Lardenoit : “Velen stonden te trillen op hun benen in de thuismatch tegen Westerlo. Er was geen vertrouwen.”

Mond opentrekken

Lardenoit : “Enerzijds is het normaal dat ze het systeem behouden waarmee de ploeg zich vorig seizoen gered heeft. ( Twijfelend) Anderzijds streken hier ondertussen ook andere jongens neer, onder wie ik, die ze misschien ook eens kunnen gebruiken.”

Vanhoywegen : “Natuurlijk ! Je moet dat zeggen. Je hebt toch niets te verliezen zeker ? Dat is thuis toch ook zo ? Als ik bij mijn vrouw zwijg, heb ik niks. In het andere geval mag ik al eens een uur langer wegblijven. ( Hilariteit)

“Die Belgen, die durven hun mond nooit opentrekken. Kristof heeft Beveren al zoveel diensten bewezen. Ik herinner mij nog levendig dat het dankzij hem was dat de ploeg indertijd de bekerfinale kon spelen.”

Lardenoit : “Als het Beveren niet goed vergaat met de huidige manier van spelen, moeten ze de omschakeling durven maken. Ik hoop dat ze dat zullen doen. De trainer zal wel genoeg ervaring hebben om te weten hoe lang hij daarmee kan wachten.”

Vanhoywegen : “Een 0-3-verlies zoals tegen Westerlo hoeft niet helemáál negatief te zijn. Nu weten we ten minste waar het schoentje wringt. De coach heeft het na de match ook uitgelegd, dat we na die vroege tegentreffer niet zo blind naar voren hadden mogen stormen. Iedereen liep over van goede wil, maar op den duur stonden we met zeven man vooraan te spelen. De ene begon ermee, de anderen volgden. Dan mag je achteraan nog de beste drie verdedigers ter wereld hebben, dat red je niet.”

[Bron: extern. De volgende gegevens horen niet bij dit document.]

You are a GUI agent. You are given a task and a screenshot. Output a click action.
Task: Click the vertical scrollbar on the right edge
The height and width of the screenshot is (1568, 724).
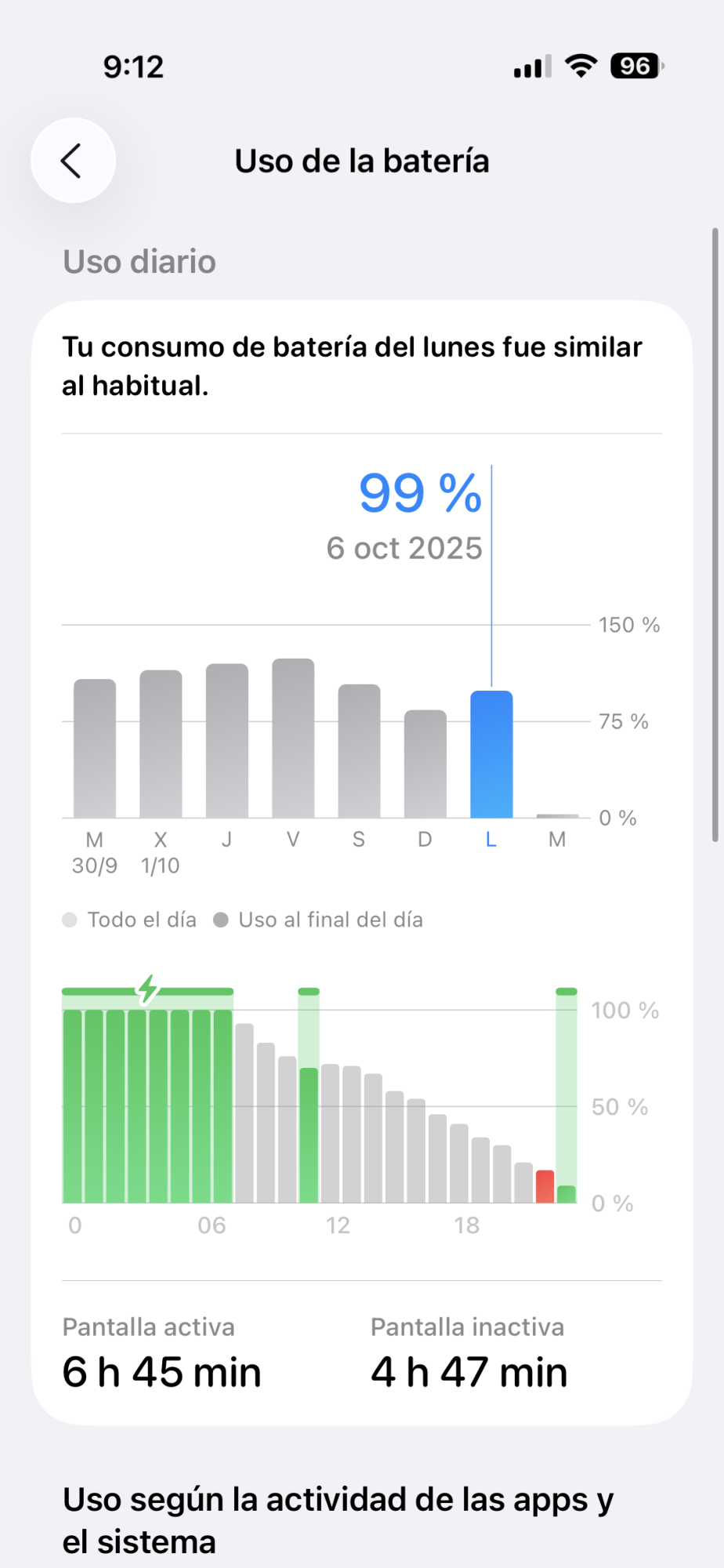(x=715, y=535)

Lardenoit : “Je ziet wel dat het nadeel met die Ivorianen is dat het sneller zwaarder misloopt als het moeilijk gaat. Ik denk dat je in zulke situaties met Belgen de schade beter kan beperken, omdat iedereen dan zijn taak nog uitvoert. Nu begon alleman uit positie te lopen.”

Vanhoywegen : “Je moet dat niet onder stoelen of banken steken, we staan nog altijd met zeven Ivorianen op het veld. Maar goed, iedereen had schuld aan wat er toen gebeurde, er liepen ook Belgen op de grasmat. Als je me vraagt of ik spijt heb over mijn overgang, zeg ik volmondig nee. Maar dat soort zaken zou ik toch niet graag meer meemaken.”